:: Kutipan Terpilih

Adapun yang dimaksud: “…kambing hanya boleh untuk satu orang, sapi untuk
tujuh orang, dan onta 10 orang…” adalah biaya pengadaannya. Biaya pengadaan
kambing hanya boleh dari satu orang, biaya pengadaan sapi hanya boleh dari
maksimal tujuh orang dst.
Namun seandainya ada orang yang hendak membantu shohibul qurban yang
kekurangan biaya untuk membeli hewan, maka diperbolehkan dan tidak mempengaruhi
status qurbannya. Dan status bantuan di sini adalah hadiah bagi shohibul
qurban. Apakah harus izin terlebih dahulu kepada pemilik hewan?
Jawab: Tidak harus, karena dalam transaksi hadiah tidak dipersyaratkan
memberitahukan kepada orang yang diberi sedekah.
Ketentuan Untuk Sapi & Onta
Seekor Sapi dijadikan qurban untuk 7 orang. Sedangkan seekor onta untuk
10 orang. Dari Ibnu Abbas radhiyallahu’anhu beliau mengatakan, “Dahulu kami
penah bersafar bersama Rasulullah shallallahu ‘alaihi wa sallam lalu tibalah
hari raya Iedul Adha maka kami pun berserikat sepuluh orang untuk qurban seekor
onta. Sedangkan untuk seekor sapi kami berserikat sebanyak tujuh orang.”
(Shahih Sunan Ibnu Majah 2536, Al Wajiz, hal. 406)
Dalam masalah pahala, ketentuan qurban sapi sama dengan ketentuan qurban
kambing. Artinya urunan 7 orang untuk qurban seekor sapi, pahalanya mencakup
seluruh anggota keluarga dari 7 orang yang ikut urunan.
Arisan Qurban Kambing?
Mengadakan arisan dalam rangka berqurban masuk dalam pembahasan
berhutang untuk qurban. Karena hakekat arisan adalah hutang. Sebagian ulama
menganjurkan untuk berqurban meskipun harus hutang. Di antaranya adalah Imam Abu
Hatim sebagaimana dinukil oleh Ibn Katsir dari Sufyan At Tsauri (Tafsir Ibn
Katsir, surat Al Hajj:36)(*) Demikian pula Imam Ahmad dalam masalah aqiqah.
Beliau menyarankan agar orang yang tidak memiliki biaya aqiqah agar berhutang
dalam rangka menghidupkan sunnah aqiqah di hari ketujuh setelah kelahiran.

::::
:: Data

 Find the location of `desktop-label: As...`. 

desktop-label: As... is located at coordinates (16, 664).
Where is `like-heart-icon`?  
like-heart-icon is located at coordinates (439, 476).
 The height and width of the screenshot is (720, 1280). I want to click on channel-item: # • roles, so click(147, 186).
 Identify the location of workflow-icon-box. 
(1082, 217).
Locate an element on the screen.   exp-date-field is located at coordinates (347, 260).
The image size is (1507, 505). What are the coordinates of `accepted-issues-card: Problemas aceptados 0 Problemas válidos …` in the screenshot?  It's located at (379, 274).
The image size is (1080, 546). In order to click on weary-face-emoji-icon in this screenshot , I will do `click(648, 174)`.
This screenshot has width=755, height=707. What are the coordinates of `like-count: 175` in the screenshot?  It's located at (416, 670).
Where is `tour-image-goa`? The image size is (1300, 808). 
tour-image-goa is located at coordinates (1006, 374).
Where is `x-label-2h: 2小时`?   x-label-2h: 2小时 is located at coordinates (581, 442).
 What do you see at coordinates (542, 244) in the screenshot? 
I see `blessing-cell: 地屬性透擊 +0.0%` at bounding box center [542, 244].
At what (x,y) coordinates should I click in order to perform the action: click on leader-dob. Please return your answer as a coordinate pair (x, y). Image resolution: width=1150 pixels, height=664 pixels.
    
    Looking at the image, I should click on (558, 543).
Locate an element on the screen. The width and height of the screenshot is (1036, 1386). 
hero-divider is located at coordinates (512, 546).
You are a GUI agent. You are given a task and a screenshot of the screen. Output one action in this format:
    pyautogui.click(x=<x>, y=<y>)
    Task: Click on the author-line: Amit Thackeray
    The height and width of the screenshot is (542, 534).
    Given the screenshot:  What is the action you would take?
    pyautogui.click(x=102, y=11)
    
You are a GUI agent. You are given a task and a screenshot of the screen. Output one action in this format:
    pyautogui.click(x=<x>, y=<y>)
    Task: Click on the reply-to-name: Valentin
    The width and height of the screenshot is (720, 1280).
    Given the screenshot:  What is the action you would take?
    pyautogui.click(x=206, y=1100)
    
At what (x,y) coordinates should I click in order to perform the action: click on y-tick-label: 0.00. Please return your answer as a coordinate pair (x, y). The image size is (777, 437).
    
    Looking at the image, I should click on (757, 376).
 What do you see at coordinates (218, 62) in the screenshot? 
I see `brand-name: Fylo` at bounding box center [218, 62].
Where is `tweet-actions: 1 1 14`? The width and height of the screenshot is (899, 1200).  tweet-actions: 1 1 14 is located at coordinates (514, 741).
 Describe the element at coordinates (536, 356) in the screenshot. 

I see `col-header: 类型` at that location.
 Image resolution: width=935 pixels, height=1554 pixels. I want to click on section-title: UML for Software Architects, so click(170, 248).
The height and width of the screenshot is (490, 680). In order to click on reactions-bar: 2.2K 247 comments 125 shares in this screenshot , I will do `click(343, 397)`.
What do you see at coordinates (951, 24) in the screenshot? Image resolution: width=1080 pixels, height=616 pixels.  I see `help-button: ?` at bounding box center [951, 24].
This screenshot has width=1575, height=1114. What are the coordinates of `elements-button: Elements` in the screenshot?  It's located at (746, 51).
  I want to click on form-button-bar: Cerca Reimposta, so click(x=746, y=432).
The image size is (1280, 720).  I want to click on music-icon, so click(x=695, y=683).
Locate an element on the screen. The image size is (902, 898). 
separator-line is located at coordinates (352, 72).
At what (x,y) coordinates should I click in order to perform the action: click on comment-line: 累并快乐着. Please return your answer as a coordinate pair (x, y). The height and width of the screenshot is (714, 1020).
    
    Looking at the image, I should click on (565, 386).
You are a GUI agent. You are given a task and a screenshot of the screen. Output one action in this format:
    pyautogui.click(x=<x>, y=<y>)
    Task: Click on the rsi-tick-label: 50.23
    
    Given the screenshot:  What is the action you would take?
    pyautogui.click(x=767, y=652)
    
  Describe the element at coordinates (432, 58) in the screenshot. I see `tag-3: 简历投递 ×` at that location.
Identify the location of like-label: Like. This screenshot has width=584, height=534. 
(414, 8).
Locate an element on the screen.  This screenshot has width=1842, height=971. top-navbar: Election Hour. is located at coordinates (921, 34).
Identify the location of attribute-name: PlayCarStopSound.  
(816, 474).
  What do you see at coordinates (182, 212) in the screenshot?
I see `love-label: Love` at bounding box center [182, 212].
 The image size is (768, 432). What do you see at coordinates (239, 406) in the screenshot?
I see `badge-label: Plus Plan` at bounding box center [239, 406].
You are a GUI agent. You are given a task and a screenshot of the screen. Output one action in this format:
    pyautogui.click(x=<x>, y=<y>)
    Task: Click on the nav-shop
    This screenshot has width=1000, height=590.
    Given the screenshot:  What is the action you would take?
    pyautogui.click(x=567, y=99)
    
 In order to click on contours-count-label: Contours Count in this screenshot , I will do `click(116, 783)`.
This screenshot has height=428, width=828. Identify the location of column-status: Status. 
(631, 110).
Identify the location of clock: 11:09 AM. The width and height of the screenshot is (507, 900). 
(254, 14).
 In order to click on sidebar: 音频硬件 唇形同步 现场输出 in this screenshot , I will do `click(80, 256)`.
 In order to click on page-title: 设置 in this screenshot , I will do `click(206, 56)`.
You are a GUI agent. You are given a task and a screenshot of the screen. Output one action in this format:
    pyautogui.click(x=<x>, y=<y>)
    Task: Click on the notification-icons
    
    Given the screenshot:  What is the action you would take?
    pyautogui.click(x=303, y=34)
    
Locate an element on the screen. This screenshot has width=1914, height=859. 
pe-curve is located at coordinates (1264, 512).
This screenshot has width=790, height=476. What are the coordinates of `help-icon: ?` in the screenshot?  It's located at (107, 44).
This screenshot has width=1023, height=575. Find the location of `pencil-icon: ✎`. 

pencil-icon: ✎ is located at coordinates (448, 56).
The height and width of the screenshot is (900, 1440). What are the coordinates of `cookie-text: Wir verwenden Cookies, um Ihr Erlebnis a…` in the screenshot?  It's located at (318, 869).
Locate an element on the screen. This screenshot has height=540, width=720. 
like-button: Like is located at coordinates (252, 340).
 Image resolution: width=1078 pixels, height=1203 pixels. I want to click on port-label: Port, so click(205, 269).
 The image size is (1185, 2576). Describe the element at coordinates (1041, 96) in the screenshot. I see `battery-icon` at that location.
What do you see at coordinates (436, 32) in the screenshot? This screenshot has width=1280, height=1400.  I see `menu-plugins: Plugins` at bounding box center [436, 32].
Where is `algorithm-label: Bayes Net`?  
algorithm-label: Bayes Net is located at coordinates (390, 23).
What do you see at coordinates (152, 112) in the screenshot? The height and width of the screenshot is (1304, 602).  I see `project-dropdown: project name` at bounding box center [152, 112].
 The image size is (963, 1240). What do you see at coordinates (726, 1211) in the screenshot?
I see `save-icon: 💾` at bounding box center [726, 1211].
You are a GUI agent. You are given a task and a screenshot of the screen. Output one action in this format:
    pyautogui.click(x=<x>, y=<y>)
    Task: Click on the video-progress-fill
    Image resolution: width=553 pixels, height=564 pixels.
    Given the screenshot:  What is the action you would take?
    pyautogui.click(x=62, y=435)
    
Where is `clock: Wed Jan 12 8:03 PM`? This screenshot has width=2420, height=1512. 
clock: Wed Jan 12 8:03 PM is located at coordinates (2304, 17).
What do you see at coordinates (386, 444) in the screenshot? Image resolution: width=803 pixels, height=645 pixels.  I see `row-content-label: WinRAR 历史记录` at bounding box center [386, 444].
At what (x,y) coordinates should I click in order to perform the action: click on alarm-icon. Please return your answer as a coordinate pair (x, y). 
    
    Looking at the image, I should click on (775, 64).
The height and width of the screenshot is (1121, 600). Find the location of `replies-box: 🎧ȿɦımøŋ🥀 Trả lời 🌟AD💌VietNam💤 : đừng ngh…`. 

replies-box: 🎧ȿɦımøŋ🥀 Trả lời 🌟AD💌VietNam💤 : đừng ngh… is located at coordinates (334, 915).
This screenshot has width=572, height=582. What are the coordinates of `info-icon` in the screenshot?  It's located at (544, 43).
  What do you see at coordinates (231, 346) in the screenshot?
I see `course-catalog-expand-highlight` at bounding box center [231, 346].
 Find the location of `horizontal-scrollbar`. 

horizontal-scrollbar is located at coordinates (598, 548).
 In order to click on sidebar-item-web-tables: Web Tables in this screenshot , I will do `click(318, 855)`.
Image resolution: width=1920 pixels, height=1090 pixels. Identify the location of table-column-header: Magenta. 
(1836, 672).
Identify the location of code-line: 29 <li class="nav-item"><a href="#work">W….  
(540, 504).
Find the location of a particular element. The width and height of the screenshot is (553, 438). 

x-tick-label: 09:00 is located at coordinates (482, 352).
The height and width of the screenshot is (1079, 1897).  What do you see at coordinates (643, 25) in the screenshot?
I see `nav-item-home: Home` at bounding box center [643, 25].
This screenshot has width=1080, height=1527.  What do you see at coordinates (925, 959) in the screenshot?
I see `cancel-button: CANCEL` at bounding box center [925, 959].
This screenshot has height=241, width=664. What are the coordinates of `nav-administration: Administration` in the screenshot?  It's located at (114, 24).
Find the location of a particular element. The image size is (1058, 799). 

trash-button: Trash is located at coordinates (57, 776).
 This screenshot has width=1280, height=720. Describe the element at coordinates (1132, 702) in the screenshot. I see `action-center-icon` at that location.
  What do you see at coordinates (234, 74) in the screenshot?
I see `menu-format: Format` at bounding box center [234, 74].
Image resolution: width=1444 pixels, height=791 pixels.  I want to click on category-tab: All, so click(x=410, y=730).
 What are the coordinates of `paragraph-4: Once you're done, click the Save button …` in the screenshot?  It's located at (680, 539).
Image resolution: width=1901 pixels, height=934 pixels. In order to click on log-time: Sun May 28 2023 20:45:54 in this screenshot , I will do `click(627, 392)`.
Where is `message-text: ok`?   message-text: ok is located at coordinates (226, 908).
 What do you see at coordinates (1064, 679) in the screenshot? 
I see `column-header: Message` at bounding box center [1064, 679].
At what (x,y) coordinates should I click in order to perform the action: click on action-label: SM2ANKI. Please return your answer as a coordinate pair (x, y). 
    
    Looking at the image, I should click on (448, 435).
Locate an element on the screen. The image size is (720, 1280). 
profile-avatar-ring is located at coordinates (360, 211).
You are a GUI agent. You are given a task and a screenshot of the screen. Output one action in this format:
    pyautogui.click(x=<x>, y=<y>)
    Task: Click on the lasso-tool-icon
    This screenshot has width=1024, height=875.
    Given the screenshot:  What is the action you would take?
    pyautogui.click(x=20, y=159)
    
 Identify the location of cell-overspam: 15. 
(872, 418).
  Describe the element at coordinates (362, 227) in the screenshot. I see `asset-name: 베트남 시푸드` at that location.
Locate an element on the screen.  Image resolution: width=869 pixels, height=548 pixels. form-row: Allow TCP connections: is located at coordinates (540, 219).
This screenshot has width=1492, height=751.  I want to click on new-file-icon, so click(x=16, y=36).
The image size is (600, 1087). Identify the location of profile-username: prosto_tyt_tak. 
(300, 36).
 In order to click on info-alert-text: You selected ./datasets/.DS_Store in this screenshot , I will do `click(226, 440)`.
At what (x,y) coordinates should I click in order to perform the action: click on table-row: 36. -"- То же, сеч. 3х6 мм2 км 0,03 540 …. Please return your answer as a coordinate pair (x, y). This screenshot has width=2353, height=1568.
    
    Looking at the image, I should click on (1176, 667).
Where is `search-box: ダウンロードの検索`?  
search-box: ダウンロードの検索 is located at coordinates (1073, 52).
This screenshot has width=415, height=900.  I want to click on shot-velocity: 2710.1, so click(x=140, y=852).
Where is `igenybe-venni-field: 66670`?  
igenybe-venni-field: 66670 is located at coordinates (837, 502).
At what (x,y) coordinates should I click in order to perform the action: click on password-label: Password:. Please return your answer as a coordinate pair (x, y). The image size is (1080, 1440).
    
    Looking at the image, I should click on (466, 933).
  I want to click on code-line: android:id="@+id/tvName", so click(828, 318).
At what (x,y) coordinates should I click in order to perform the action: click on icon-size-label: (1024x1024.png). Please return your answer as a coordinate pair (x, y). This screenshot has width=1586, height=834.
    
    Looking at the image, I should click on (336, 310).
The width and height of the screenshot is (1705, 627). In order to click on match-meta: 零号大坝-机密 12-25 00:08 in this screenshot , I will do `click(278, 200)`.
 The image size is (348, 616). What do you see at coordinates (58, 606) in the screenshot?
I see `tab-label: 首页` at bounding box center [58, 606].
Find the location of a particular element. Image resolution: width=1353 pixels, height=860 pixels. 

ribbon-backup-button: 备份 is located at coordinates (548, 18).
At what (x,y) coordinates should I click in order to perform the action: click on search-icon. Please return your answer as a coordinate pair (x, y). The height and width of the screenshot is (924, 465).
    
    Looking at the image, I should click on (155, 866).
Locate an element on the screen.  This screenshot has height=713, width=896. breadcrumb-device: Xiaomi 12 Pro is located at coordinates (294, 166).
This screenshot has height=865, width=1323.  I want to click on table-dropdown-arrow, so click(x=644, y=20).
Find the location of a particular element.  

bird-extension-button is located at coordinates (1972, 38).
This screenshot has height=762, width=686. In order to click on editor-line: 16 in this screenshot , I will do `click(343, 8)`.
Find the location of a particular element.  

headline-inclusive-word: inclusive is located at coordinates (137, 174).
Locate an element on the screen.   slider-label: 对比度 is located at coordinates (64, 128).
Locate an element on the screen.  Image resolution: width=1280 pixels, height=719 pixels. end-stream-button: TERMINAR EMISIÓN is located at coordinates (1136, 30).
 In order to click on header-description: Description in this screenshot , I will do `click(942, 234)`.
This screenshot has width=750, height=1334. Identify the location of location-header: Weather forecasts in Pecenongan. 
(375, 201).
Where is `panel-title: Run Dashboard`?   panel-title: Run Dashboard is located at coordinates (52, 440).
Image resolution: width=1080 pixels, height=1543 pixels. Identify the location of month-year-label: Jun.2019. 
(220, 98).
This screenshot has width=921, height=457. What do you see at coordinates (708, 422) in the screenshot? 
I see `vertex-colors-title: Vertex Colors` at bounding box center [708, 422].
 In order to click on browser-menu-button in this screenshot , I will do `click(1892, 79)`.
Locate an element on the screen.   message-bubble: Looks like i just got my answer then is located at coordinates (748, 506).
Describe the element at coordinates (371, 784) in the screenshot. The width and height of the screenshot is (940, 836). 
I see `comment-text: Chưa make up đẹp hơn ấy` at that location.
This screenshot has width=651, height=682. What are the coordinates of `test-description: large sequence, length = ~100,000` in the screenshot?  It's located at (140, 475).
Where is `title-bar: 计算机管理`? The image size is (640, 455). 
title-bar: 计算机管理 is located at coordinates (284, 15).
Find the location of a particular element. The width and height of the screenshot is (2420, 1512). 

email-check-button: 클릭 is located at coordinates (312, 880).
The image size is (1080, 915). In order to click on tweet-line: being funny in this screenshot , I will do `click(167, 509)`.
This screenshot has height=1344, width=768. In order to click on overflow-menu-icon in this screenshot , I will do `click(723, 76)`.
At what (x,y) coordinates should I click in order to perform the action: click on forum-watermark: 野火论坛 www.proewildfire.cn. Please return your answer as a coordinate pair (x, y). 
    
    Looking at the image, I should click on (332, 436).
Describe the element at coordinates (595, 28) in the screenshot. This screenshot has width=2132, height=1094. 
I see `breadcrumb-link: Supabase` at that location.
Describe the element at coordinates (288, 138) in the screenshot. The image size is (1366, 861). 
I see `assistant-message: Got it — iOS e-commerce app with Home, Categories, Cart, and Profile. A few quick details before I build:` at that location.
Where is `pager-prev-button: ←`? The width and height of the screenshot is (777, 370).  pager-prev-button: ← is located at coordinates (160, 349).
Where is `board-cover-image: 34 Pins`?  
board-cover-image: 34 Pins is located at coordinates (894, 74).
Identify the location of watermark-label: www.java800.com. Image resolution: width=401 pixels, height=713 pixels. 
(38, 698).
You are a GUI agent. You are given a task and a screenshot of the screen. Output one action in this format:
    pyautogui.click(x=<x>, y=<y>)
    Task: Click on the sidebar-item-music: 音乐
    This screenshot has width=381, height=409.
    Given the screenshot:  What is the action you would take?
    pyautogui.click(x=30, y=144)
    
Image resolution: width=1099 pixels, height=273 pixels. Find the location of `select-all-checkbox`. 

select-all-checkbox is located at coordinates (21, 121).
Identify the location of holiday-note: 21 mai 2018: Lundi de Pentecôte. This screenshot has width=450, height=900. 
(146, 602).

::::

• **Yang Harus Dikerjakan**:
Sunting kutipan tentang qurban dari "Namun seandainya ada" sampai "kepada pemilik hewan?", lalu ganti "hadiah" dengan "pemberian". Kerjakan hanya dengan berpegang pada kutipan.

• **Hasil Latihan**:
Namun seandainya ada orang yang hendak membantu shohibul qurban yang
kekurangan biaya untuk membeli hewan, maka diperbolehkan dan tidak mempengaruhi
status qurbannya. Dan status bantuan di sini adalah pemberian bagi shohibul
qurban. Apakah harus izin terlebih dahulu kepada pemilik hewan?